= Master of the Children =

Master of the Children was a prestigious and historically significant title given to an adult musician who was wholly responsible for the musical training and comprehensive general education of the choir boys (or, in modern times, boys and girls).

This position was common in major musical establishments across Europe, typically associated with church choirs, those attached to institutions such as a cathedral, monastery, or collegiate church and with Court Chapelsm which were royal or noble musical ensemble that required highlight skilled young voices. A notable example is the English Chapel Royal, where the Master of the Children trained young recruits for the choir.

== Duties and Responsibilities ==
The Master's role was far more extensive than that of a modern choirmaster, functioning as a combination of tutor, director, and guardian. The training was demanding and intended to produce professional-level musicians.

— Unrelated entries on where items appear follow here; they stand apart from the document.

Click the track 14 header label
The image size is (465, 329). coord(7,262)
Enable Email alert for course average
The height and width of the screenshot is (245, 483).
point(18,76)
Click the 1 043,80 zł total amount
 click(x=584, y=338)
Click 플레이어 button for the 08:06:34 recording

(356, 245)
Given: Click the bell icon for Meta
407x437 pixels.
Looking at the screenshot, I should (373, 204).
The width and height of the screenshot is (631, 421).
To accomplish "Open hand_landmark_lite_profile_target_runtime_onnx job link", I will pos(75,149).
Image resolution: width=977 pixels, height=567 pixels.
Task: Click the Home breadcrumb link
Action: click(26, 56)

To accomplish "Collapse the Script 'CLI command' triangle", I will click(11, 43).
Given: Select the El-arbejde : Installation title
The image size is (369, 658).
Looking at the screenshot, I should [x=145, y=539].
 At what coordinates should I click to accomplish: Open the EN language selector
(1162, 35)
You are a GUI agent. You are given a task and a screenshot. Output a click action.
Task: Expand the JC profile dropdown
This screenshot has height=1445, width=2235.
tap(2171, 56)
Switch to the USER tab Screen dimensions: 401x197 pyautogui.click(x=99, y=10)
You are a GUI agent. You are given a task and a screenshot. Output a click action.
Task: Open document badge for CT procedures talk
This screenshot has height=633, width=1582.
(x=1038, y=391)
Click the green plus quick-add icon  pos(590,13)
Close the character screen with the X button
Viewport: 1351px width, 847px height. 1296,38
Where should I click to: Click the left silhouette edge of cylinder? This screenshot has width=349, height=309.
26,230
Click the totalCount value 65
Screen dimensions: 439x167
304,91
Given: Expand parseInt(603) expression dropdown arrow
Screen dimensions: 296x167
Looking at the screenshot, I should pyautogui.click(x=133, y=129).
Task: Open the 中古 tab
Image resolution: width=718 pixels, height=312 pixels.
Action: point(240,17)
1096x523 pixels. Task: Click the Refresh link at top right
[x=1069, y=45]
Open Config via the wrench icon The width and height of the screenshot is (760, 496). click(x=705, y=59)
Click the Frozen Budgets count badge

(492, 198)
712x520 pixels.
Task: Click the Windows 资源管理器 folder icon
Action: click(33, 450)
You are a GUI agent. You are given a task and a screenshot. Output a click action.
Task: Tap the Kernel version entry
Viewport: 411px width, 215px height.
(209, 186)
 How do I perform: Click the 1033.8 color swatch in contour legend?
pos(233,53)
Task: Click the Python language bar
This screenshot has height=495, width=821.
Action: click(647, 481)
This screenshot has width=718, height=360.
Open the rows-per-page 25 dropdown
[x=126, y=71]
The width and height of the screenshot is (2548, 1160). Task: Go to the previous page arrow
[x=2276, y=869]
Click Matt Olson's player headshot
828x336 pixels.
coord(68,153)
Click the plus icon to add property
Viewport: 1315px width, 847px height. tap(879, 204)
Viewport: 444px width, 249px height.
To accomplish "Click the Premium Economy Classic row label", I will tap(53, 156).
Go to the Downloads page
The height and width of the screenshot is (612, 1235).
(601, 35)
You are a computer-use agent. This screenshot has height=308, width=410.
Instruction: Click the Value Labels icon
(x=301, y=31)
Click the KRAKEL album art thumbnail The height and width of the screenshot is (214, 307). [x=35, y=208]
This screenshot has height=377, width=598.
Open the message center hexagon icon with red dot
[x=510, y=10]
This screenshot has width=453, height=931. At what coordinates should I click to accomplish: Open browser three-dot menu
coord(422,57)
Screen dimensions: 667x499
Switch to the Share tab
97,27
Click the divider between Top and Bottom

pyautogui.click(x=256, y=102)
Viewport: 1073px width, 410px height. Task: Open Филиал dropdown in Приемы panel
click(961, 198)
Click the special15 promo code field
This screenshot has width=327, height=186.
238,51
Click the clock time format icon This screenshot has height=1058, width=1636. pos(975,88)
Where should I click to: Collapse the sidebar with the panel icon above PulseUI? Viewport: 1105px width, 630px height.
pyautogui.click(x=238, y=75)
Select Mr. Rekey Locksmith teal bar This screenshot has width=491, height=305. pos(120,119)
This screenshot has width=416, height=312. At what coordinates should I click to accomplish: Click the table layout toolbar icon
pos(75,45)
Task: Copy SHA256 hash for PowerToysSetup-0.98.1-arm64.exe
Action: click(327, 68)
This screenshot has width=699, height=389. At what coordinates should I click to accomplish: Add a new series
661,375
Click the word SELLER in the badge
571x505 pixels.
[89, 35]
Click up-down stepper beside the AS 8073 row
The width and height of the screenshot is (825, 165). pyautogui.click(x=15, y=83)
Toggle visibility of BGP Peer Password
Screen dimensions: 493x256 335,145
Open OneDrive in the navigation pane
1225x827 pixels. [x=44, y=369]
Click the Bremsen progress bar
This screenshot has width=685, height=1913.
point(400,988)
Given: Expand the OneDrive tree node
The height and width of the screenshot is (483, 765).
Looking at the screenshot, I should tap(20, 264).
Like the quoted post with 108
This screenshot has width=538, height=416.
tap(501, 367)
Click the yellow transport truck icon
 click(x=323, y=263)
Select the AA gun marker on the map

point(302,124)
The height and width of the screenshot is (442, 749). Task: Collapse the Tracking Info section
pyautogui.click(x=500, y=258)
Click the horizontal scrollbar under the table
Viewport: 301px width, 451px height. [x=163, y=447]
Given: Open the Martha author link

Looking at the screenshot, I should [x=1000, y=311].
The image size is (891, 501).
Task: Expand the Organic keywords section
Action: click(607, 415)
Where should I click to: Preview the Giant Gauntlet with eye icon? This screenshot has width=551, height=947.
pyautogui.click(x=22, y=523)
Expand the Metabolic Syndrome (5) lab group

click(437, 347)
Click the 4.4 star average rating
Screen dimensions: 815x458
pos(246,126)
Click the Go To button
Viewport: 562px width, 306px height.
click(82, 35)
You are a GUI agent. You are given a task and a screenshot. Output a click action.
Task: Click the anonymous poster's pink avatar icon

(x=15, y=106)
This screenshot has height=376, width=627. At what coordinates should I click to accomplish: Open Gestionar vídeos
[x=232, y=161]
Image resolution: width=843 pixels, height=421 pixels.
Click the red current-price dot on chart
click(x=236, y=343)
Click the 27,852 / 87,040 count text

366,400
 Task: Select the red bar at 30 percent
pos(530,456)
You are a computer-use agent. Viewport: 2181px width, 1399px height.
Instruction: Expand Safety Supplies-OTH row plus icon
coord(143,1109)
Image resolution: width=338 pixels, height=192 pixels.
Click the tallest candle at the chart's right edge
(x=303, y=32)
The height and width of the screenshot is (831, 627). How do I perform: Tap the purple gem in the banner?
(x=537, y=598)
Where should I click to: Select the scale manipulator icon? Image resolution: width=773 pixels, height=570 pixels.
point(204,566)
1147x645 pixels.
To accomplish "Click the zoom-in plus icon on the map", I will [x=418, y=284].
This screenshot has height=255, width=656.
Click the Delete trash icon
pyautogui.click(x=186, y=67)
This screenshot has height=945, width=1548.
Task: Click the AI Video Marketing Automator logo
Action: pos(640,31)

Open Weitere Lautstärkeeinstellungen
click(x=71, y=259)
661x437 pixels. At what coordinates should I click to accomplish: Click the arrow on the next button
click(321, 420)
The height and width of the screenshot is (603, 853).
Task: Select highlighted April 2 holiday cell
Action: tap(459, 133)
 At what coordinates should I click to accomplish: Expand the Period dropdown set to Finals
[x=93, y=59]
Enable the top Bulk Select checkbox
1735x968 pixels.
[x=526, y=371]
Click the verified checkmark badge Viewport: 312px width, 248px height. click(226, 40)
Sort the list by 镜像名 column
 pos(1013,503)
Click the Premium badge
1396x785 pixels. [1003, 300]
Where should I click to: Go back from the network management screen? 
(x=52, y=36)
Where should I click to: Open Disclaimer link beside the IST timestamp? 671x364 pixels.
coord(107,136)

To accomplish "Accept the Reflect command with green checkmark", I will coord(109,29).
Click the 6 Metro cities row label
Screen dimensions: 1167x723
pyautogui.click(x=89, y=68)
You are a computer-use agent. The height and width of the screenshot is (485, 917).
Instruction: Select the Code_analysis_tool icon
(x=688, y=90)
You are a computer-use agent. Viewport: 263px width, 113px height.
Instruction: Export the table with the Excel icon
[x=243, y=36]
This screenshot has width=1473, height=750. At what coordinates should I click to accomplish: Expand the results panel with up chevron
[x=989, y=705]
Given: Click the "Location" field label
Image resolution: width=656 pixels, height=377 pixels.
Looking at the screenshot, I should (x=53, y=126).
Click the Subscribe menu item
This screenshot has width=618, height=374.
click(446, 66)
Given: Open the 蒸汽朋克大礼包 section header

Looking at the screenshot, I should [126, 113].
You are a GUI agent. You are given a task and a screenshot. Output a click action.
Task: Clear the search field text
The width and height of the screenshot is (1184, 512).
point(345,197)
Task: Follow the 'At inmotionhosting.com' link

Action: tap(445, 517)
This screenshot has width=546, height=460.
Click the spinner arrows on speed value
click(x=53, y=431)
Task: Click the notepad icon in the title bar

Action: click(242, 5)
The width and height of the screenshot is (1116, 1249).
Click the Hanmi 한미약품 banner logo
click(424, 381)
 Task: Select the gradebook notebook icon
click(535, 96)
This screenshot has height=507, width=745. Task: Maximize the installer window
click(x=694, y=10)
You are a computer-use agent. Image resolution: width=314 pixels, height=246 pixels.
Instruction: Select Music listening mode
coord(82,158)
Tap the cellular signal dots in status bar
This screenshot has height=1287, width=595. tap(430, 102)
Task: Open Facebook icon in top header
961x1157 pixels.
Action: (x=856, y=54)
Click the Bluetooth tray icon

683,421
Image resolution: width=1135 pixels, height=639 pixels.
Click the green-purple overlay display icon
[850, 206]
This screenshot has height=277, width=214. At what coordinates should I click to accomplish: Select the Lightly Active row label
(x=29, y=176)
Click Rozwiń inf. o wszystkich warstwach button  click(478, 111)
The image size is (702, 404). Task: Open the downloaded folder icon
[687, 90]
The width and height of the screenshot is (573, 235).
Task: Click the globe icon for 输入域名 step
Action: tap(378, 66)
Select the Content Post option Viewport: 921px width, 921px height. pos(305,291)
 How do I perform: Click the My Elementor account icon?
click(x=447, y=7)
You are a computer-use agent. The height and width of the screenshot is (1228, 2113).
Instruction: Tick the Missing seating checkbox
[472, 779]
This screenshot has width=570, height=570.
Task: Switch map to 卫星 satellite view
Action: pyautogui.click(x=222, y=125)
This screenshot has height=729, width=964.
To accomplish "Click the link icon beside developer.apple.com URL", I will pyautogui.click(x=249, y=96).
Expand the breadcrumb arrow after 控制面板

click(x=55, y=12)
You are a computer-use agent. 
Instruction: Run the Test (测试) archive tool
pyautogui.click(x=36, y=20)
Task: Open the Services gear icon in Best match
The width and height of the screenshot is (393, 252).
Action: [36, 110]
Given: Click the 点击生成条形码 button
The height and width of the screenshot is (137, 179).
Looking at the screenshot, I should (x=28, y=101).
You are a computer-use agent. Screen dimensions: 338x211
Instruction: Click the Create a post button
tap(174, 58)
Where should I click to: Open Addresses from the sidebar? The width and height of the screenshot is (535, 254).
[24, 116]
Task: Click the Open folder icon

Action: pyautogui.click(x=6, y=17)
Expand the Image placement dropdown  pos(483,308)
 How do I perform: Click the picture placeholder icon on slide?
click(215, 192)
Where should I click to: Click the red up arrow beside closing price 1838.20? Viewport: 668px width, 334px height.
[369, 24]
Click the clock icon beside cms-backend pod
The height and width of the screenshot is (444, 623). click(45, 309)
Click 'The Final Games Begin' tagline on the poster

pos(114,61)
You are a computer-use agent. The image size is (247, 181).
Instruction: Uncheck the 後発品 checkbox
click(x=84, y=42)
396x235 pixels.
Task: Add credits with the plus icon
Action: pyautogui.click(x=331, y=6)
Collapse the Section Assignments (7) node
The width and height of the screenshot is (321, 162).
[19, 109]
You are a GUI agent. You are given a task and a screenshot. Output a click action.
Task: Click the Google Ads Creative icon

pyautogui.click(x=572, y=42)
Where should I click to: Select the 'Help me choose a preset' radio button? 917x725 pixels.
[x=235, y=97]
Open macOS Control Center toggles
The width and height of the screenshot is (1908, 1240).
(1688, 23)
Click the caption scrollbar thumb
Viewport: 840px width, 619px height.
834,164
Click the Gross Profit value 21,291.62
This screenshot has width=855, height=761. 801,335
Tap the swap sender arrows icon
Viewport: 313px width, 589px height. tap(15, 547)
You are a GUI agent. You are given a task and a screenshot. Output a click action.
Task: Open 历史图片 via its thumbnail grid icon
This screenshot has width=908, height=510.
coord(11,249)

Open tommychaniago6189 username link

- Musical Direction: The Master oversaw the musical direction of the entire choir, which included both the adult singers (Gentlemen of the chapel) and the child choristers (Children of the chapel). This involved teaching vocal technique, music theory, and repertoire for liturgical services.
- General Education: Beyond music, the Master was tasked with the boys' general academic instruction and their overall welfare. This education could encompass basic arts, humanities, languages, and values, reflecting the comprehensive nature of the training.
- Impressing Boys: In the English system, the Master of the Children of the Chapel Royal held a unique and powerful authority known as the right to "impress" (compel into service) promising young boy trebles from provincial choirs across the country for service in the royal chapel. This power was formally documented to exist at least until 1684.